Fast 4.000 Immigranten haben sich dem staatlichen Rückwanderungsplan angeschlossen

Bis Mitte März haben fast 4.000 Einwanderer von dem staatlichen Rückwanderungsplan Gebrauch gemacht, der es arbeitslos gewordenen Immigranten möglich macht, mit einer Art staatlicher Unterstützung in die Heimat zurückzukehren.

Barcelona – Das Programm, das im November letzten Jahres in Kraft getreten ist, richtet sich an legal in Spanien lebende Einwanderer aus 19 Ländern, die in Sachen „Soziale Absicherung” ein Abkommen mit Spanien haben.
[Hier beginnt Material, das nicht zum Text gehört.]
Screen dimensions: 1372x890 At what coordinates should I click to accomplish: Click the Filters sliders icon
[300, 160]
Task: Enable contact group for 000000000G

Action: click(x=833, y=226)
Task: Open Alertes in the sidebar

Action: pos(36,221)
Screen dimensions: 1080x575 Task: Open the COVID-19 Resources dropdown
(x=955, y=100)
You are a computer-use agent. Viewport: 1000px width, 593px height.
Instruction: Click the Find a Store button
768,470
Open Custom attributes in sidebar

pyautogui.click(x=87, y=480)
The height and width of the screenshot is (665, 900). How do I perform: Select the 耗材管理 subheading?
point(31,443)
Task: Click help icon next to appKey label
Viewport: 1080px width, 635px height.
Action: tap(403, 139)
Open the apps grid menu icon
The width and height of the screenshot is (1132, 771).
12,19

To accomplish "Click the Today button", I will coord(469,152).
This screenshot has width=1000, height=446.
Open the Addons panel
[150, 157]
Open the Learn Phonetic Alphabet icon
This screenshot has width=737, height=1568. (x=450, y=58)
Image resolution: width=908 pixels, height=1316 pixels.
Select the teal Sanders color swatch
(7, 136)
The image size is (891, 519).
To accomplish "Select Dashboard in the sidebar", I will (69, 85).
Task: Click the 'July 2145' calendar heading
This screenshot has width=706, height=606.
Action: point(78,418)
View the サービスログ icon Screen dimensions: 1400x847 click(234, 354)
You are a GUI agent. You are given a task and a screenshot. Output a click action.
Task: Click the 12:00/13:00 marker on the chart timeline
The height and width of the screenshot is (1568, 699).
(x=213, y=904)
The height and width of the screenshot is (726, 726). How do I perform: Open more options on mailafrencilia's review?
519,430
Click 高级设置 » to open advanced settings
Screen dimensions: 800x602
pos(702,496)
Arbeitnehmer aus diesen Ländern, die in den letzten Monaten ihren Job verloren haben und in die Heimat zurückkehren wollen, haben ein Anrecht darauf, die gesamten ihnen zustehenden Renten- und Sozialversicherungsbeiträge zu erhalten. Und zwar in zwei Zahlungen, 40% bevor sie Spanien verlassen und 60% bei der Ankunft in ihrem Herkunftsland. Einzige Bedingung ist, dass sie auf ihre Arbeits- und Aufenthaltsgenehmigung in Spanien verzichten und sich verpflichten, nicht vor Ablauf von drei Jahren zurückzukehren.

Konkret haben 3.926 Personen das Regierungsangebot angenommen. Die meisten davon (1.688) stammen aus Ecuador, gefolgt von Kolumbien (713) und Argentinien (393).